WEST SACRAMENTO, CA - As of this week, 100-watt incandescent bulbs manufactured after Jan. 1, 2011 can not be sold in California stores. 

The new law means a former 100-watt bulb will have to use 72 watts or less, or be 28% more efficient. The 72-watt replacement bulb will provide the same amount of light (measured in "lumens") for lower energy costs. 

Adam Gottlieb, spokesman for The California Energy Commission, said the Golden State is the first state in the country to enact the new light bulb efficiency standards outlined under federal law. 

The standards, aimed at saving money by improving light bulb efficiency, are part of the Energy Independence and Security Act of 2007, which will be adopted by the most of the United States on Jan. 1, 2012. 

Gottlieb estimates Californians will save more than $35 million in electricity costs in 2011 by enacting the new law early.

"The quality of the light is up to the consumer.
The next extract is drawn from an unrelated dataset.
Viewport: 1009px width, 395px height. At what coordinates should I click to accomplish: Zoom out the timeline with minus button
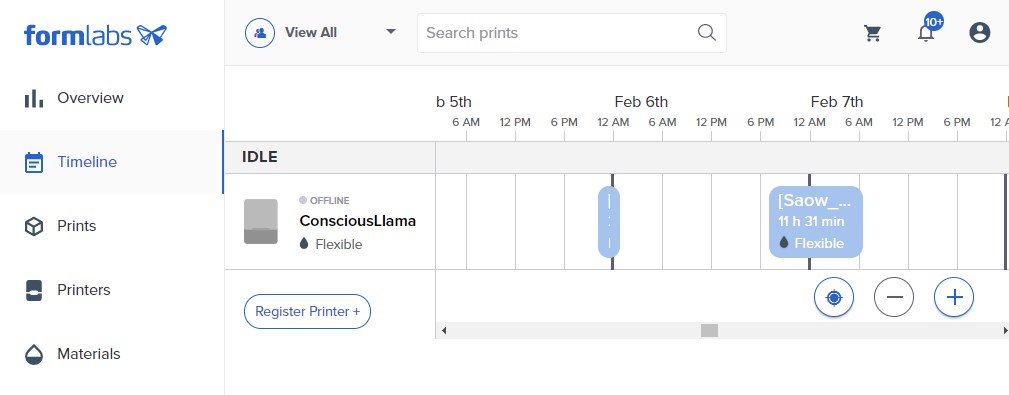point(894,297)
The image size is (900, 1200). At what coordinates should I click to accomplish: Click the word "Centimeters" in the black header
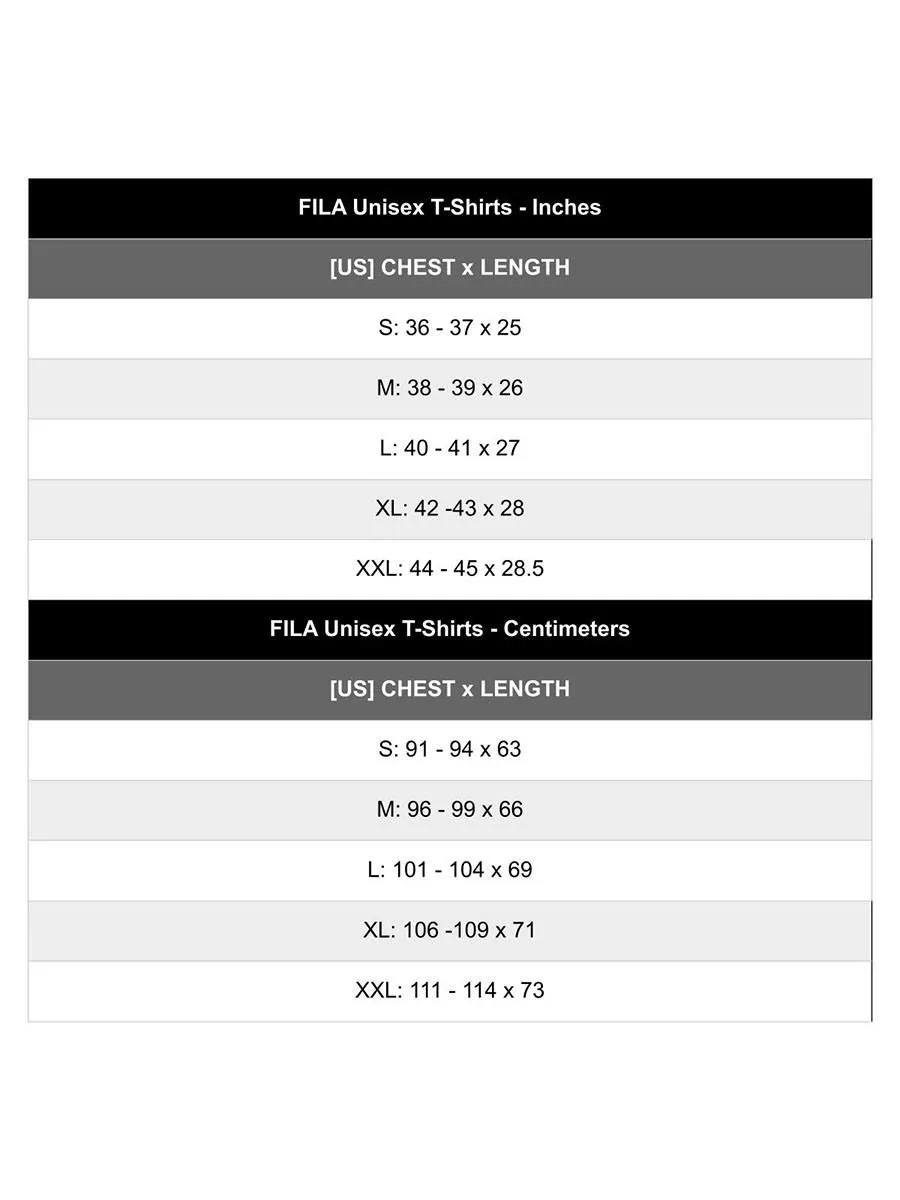pos(566,629)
The standard is just saying that the bulbs on the shelves are energy efficient, they put out the same amount of light and save consumers money," Gottlieb said. "They protect the environment because it reduces the need to build additional power plants, were reducing our greenhouse gas emissions and also saving the state's carbon footprint."

Similar standards for 75-watt, 60-watt and 45-watt incandescent bulbs will fo into effect in California over the next few years.